— BEGIN Data records —

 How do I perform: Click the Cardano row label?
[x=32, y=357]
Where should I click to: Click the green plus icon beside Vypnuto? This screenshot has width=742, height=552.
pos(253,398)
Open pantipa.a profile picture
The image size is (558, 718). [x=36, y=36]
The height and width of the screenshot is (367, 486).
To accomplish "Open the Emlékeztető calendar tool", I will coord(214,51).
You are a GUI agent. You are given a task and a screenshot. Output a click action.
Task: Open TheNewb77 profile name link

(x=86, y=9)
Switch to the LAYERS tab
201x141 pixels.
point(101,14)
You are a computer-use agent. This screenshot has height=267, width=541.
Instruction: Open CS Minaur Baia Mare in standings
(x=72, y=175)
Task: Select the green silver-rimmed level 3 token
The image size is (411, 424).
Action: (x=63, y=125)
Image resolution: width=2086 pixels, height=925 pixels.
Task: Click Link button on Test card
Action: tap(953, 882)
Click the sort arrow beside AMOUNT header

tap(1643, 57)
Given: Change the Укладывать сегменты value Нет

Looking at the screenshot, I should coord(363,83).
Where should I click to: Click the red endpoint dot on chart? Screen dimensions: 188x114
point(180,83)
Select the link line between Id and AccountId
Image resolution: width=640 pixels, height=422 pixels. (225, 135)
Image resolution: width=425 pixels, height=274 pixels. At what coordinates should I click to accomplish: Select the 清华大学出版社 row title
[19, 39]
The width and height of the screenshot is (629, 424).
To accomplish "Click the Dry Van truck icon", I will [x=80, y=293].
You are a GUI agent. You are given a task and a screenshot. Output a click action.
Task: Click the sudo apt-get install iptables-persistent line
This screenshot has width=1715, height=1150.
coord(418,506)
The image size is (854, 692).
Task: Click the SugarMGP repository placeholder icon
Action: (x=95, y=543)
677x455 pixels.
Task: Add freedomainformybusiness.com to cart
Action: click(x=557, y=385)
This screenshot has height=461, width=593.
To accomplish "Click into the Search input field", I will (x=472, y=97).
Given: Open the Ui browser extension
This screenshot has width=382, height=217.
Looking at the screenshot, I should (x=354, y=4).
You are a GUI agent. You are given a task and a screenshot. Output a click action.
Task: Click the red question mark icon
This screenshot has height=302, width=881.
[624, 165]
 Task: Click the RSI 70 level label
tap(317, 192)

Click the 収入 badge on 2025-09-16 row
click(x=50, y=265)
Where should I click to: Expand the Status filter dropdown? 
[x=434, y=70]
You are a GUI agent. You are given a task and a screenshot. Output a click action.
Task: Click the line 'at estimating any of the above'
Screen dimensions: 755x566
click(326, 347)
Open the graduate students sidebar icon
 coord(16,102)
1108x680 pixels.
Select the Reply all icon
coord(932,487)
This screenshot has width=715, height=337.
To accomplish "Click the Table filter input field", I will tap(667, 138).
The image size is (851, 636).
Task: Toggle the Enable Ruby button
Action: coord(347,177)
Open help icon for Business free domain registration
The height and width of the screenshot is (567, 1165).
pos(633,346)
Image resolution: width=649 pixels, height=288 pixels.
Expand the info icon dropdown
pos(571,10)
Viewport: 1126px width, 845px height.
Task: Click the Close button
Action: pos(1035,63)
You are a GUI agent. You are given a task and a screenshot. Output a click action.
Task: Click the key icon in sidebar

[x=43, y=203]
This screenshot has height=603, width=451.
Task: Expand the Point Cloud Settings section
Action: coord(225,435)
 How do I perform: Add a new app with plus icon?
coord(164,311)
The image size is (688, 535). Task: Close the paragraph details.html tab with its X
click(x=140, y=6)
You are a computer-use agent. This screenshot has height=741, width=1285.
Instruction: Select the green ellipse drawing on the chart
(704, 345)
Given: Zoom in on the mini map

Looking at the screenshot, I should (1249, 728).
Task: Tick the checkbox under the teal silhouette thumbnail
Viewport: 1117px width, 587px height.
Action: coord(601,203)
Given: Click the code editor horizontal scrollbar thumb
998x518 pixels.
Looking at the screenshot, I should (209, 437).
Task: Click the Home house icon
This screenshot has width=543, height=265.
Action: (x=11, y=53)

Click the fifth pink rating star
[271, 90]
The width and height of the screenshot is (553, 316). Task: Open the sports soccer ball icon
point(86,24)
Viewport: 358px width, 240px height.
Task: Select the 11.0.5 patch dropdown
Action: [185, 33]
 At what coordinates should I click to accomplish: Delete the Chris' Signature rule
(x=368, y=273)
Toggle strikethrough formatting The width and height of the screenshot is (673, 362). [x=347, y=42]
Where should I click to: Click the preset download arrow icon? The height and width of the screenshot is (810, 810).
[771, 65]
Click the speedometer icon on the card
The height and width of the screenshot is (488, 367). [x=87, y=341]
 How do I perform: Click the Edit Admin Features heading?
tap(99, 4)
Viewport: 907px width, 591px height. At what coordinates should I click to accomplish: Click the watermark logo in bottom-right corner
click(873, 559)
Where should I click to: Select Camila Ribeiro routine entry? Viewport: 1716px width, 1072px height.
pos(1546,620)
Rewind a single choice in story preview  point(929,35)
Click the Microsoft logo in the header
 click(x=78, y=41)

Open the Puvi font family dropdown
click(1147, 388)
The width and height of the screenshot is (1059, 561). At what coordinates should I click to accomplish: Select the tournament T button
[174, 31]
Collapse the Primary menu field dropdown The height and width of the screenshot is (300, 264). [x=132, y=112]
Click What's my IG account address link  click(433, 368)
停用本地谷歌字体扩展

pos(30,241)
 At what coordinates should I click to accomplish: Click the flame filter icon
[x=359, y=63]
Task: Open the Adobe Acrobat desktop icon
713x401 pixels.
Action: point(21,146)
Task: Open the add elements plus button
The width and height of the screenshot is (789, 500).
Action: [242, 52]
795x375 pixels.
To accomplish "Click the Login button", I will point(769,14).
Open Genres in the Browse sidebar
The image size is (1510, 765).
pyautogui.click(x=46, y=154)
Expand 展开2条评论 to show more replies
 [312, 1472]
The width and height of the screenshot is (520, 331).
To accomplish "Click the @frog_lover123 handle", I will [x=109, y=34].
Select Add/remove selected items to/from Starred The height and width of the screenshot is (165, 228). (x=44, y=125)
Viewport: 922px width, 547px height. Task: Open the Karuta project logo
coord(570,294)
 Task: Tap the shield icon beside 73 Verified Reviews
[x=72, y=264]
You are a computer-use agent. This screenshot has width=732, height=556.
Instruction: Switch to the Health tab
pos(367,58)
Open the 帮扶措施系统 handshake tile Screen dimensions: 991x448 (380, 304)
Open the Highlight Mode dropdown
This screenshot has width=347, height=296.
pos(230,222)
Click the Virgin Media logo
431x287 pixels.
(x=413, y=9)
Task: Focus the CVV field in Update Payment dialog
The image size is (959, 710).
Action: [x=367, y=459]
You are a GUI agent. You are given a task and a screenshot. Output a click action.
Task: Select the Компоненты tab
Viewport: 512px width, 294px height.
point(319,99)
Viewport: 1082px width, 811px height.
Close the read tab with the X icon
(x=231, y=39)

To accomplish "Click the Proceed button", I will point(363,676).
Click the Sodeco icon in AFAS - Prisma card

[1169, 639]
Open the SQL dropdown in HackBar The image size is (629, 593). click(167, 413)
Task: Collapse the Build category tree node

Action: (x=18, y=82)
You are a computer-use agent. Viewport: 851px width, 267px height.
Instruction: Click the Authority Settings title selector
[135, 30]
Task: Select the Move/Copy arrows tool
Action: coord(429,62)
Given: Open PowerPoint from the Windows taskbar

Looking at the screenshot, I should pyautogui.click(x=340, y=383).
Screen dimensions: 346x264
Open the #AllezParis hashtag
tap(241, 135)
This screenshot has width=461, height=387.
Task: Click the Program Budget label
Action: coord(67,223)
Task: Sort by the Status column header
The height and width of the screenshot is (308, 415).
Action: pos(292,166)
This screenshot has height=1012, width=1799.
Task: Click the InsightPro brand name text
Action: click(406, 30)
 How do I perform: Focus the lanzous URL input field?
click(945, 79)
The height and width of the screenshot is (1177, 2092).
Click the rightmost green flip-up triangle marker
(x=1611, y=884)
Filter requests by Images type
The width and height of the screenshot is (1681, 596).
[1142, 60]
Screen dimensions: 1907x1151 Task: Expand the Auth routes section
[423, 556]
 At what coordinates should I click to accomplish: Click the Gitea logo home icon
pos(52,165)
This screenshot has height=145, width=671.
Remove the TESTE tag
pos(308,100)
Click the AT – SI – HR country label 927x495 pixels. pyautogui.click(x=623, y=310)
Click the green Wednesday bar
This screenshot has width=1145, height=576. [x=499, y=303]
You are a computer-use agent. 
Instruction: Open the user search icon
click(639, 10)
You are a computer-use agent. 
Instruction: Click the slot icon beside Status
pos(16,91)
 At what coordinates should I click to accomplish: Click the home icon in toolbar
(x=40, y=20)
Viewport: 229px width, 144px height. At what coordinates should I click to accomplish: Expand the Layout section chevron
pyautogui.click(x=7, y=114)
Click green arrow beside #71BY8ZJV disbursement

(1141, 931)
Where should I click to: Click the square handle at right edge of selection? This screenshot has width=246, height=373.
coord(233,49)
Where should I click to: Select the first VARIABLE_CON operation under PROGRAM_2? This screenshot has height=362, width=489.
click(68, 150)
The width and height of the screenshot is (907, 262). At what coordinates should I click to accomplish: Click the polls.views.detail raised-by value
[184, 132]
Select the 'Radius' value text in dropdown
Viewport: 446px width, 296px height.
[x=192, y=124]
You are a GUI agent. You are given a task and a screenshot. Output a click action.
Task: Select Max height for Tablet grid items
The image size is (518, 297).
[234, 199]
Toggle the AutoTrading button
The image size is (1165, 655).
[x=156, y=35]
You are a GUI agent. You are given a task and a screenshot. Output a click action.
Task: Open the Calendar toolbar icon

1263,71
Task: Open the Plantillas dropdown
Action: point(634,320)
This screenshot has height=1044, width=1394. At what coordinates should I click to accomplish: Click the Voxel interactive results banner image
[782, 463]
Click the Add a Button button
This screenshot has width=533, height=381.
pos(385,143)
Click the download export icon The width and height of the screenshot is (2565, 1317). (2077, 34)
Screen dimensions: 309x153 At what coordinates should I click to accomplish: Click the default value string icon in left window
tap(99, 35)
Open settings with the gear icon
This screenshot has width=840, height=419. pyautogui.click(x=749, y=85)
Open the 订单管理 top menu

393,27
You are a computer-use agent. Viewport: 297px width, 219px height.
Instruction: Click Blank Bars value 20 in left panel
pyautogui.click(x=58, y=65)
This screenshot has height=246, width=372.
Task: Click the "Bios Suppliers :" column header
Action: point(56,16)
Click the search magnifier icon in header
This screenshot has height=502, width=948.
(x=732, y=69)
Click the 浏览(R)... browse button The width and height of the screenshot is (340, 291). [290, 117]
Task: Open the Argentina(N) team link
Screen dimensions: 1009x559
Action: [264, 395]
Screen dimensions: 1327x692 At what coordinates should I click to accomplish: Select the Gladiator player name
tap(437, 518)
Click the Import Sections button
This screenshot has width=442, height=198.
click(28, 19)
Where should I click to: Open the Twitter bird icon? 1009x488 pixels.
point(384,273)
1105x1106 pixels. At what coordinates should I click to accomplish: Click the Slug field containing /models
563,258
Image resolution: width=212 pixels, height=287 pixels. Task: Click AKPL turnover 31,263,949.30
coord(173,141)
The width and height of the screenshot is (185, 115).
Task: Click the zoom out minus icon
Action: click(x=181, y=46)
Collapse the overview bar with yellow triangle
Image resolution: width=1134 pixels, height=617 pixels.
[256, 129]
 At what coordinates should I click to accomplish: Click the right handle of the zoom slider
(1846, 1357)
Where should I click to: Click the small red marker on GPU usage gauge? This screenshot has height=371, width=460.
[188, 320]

— END Data records —

## Given problem
In the listing, from its first line through the line containing "(x=72, y=175)", inclusive, switch every "screenshot" to "screen capture" and reproduce those lines with nothing else changed.

## Task solution
 How do I perform: Click the Cardano row label?
[x=32, y=357]
Where should I click to: Click the green plus icon beside Vypnuto? This screen capture has width=742, height=552.
pos(253,398)
Open pantipa.a profile picture
The image size is (558, 718). [x=36, y=36]
The height and width of the screen capture is (367, 486).
To accomplish "Open the Emlékeztető calendar tool", I will coord(214,51).
You are a GUI agent. You are given a task and a screen capture. Output a click action.
Task: Open TheNewb77 profile name link

(x=86, y=9)
Switch to the LAYERS tab
201x141 pixels.
point(101,14)
You are a computer-use agent. This screen capture has height=267, width=541.
Instruction: Open CS Minaur Baia Mare in standings
(x=72, y=175)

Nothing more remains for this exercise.